It’s now more than 40 years since arguably the world’s most famous singer passed away. On August 16, 1977, at the age of just 42, Elvis Presley was pronounced dead at his Graceland home in Memphis, Tennessee. And although the cause of death was given as cardiac arrhythmia, some insist there was more to his death than met the eye. But now one doctor has proposed a shocking new theory about what caused the King to breathe his last on that fateful summer’s day.

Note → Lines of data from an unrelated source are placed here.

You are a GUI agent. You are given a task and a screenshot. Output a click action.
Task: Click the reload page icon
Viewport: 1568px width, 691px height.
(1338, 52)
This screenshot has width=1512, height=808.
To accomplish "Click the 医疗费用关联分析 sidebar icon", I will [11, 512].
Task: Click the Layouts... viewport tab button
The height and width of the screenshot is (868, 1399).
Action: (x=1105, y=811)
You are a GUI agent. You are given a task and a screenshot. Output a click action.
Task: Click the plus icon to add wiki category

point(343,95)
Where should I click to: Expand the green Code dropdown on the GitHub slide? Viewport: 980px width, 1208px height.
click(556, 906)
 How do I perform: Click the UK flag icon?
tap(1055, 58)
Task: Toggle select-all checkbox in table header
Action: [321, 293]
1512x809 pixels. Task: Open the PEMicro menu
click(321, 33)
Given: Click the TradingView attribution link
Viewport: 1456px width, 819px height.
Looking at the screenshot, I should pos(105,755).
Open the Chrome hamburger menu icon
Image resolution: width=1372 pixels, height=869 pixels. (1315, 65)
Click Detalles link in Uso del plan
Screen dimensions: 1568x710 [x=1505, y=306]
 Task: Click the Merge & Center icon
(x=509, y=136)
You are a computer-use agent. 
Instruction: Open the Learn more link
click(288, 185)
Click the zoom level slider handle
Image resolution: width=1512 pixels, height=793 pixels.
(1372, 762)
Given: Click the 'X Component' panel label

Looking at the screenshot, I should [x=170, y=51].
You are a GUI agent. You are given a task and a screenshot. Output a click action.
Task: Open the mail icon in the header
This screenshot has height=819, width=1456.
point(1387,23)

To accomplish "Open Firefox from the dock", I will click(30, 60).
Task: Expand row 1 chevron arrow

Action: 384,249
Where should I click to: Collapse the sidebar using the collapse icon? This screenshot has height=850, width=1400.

By the time Elvis Presley performed his infamous Aloha From Hawaii concert in 1973, the one that cemented his image as a crooning, jumpsuit-wearing mother’s favourite, his health was already deteriorating. Twice during 1973 the star had suffered an overdose (despite his earlier hatred for drugs, by now the King was in the grips of a dangerous addiction) and by the end of the year his drug abuse had seen him confined to the hospital. On one occasion, he spent three days in a coma. Things weren’t looking good.
So where was he getting these drugs, the same ones he’d hated so much back in 1970 that he’d called in on President Nixon to discuss how to prevent their use? Enter George Nichopoulos or Dr. Nick, Presley’s physician for more than ten years. Dr. Nick was the man who’d been prescribing Elvis his own personal concoction of uppers and downers, depressants and stimulants.